Le principal dilemme auquel font face les enseignantes et enseignants de l'Afghanistan a peu à voir avec les élèves, les fournitures, les salaires, les heures de travail et l'équipement.

Il s'agit de la peur de se faire couper la tête pour avoir enseigné aux enfants.

de Sally Armstrong

Photos de Lana Slezic (sauf si autrement indiqué)

 

Une classe de 60 élèves n'est pas pour décourager un enseignant en Afghanistan. Le nombre insuffisant de chaises, de tableaux et de manuels n'est pas non plus ce qui le démoralise. En fait, le problème auquel les enseignants en Afghanistan font véritablement face concerne peu les élèves, l'équipement, le salaire ou les heures de travail. Ce qui les inquiète sont les lettres de menaces de mort que des Talibans glissent sous leur porte durant leur sommeil. Ces lettres les préviennent des conséquences qu'ils subiront s'ils continuent d'enseigner. Les nouvelles qui montrent des enseignants et des directeurs d'école assassinés, accusés d'avoir enseigné aux enfants à lire et à écrire, voilà ce qui atteint le moral des enseignants en Afghanistan.  

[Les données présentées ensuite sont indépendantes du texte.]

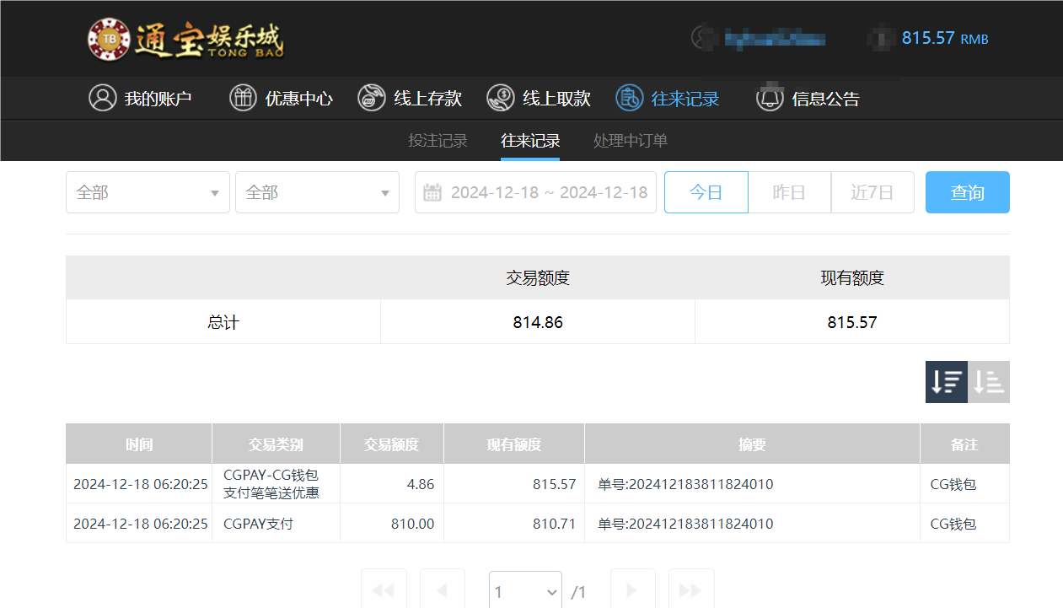Image resolution: width=1063 pixels, height=608 pixels.
Task: Enable descending sort order
Action: (946, 381)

Sauf quelques rares exceptions, cela ne les arrête pas. Après 23 ans de guerre civile et cinq ans de théocratie médiévale et brutale des Talibans ayant entraîné la fermeture de toutes les écoles du pays, l'Afghanistan doit maintenant miser sur l'éducation. Cependant, l'enjeu est grand : bien que la clé du changement se trouve entre les mains des enseignants, les hommes de main du Taliban souhaitent leur mort.

Aujourd'hui, six millions d'élèves, dont deux millions de filles, sont de retour en classe. Aucun recensement n'a été fait en Afghanistan, mais on estime que la population se situe entre 22 et 25 millions. L'espérance de vie étant de 40 ans dans ce pays agité, on peut déduire qu'un grand nombre d'élèves n'a toujours pas droit à l'éducation. Pour que la situation change, il faut apporter des améliorations sur le plan de la sécurité, du budget et du personnel.

Lorsque le Taliban fut évincé en novembre 2001 et qu'un nouveau gouvernement temporaire fut formé, Sima Samar, la vice-première ministre à l'époque, avait déclaré : «On ne peut pas se permettre d'attendre que les écoles soient reconstruites. Puisqu'il n'y a pas d'écoles, assoyez les enfants sous un arbre. Commencez les cours aujourd'hui.»

Programme Breaking Bread for Women

Fait déconcertant, le gouvernement n'avait pas assez d'argent pour payer les enseignants. Certaines écoles ouvraient, mais la majorité restait fermée. C'est alors qu'une Canadienne nommée Susan Bellan a tenté une expérience qui est devenue un véritable succès.

«Je voulais aider, mais je ne savais pas comment, s'est rappelée Mme Bellan, quand je lui ai parlé dans sa boutique Timbuktu, à Toronto. Je me suis dit que si je trouvais un moyen de ramasser de l'argent pour payer les enseignants, ils pourraient faire toute une différence dans la vie des jeunes Afghanes qui n'ont pas droit à l'éducation et, éventuellement, dans le rétablissement du pays.»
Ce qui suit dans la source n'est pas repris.